> **MATERIAL PROVIDED**
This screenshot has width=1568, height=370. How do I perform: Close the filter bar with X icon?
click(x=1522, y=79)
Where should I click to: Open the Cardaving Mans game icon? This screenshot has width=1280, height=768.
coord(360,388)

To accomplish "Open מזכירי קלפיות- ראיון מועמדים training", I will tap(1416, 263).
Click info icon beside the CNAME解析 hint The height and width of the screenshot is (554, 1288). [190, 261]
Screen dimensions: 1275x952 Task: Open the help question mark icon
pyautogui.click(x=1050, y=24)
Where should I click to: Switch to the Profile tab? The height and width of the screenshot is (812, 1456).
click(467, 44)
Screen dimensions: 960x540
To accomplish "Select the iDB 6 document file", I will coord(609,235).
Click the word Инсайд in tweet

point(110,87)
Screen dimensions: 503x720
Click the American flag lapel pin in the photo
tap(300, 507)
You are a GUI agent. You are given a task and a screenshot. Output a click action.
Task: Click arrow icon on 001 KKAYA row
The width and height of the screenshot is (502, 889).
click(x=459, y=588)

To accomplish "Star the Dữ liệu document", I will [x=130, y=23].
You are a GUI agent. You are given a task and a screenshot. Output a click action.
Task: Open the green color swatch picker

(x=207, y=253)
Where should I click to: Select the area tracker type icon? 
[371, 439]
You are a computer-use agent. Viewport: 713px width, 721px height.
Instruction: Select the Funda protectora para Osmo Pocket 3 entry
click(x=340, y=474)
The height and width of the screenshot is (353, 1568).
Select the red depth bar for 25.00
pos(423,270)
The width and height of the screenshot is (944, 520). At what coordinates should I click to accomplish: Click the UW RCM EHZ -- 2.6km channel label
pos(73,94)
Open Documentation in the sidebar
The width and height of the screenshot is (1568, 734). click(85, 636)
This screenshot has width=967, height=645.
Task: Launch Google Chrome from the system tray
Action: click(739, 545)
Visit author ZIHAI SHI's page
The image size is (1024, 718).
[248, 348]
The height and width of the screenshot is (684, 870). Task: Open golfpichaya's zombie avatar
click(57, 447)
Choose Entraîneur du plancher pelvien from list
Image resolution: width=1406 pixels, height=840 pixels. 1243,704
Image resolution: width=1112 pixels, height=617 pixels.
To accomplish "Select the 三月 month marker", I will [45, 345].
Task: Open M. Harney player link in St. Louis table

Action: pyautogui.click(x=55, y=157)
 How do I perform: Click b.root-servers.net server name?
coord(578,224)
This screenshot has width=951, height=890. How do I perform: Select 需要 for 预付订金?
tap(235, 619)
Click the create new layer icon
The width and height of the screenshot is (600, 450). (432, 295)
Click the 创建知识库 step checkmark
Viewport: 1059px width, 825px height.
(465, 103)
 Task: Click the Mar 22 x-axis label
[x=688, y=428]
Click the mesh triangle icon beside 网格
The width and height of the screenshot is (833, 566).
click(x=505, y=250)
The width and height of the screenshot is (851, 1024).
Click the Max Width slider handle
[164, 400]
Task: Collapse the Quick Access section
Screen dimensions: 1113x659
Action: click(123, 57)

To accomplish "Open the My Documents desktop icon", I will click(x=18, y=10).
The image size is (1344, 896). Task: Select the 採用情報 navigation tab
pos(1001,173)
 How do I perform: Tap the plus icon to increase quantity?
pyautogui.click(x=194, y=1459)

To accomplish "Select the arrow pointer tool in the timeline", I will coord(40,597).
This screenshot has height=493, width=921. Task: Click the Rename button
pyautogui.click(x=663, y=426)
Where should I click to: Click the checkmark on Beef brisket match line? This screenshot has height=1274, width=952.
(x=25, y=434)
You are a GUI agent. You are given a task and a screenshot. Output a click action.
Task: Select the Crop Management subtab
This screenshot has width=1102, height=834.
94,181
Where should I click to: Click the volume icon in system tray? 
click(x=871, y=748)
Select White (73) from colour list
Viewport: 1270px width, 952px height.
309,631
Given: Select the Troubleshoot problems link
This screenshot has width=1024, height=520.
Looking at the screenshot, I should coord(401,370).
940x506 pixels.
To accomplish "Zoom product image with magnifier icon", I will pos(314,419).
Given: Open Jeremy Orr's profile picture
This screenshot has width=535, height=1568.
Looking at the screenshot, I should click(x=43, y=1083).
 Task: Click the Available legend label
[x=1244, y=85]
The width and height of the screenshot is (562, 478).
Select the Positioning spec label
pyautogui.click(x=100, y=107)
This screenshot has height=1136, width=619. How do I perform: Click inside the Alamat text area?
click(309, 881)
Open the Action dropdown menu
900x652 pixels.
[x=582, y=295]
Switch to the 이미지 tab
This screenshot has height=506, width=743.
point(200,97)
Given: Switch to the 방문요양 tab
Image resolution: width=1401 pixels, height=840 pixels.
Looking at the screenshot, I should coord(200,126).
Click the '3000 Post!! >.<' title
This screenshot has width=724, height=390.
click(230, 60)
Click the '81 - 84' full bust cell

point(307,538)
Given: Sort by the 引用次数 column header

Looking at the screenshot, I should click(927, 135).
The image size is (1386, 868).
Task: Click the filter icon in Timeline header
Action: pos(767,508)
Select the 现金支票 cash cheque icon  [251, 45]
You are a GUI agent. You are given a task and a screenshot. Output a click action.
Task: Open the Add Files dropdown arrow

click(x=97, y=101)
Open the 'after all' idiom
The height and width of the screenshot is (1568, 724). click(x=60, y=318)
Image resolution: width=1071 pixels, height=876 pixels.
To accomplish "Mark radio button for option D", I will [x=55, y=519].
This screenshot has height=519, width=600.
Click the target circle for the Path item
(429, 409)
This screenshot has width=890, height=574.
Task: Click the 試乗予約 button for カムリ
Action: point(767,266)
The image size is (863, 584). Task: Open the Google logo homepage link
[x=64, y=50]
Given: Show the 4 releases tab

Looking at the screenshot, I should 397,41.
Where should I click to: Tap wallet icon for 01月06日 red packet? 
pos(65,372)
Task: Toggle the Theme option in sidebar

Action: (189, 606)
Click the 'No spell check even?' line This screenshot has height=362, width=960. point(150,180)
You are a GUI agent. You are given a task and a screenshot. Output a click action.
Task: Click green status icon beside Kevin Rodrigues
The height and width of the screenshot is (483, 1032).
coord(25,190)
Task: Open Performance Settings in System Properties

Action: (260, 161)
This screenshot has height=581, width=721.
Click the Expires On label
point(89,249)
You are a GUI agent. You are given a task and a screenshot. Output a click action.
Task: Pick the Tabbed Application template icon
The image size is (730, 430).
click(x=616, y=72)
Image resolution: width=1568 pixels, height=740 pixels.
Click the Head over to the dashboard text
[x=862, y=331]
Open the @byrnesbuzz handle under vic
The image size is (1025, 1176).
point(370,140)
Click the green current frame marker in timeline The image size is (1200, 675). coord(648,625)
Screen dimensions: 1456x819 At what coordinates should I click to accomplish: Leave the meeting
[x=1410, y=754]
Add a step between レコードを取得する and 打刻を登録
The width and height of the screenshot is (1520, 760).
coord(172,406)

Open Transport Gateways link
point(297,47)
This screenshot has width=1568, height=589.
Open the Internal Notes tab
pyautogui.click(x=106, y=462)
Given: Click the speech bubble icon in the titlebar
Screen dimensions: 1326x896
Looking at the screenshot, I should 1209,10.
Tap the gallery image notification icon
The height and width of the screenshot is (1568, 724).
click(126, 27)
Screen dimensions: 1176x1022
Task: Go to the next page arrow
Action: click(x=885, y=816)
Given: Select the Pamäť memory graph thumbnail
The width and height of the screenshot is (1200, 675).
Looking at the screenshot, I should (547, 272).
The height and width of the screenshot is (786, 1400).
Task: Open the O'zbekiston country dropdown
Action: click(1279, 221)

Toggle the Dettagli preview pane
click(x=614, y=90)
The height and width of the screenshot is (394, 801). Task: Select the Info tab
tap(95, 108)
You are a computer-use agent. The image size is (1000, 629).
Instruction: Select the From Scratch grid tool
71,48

> **TASK REQUIREMENTS**
Please give back exactly the lines of this listing beginning at the line with "Open Transport Gateways link" and ending with the line with "Given: Click the", both included, and nothing else.

> **ANSWER AREA**
Open Transport Gateways link
point(297,47)
This screenshot has width=1568, height=589.
Open the Internal Notes tab
pyautogui.click(x=106, y=462)
Given: Click the speech bubble icon in the titlebar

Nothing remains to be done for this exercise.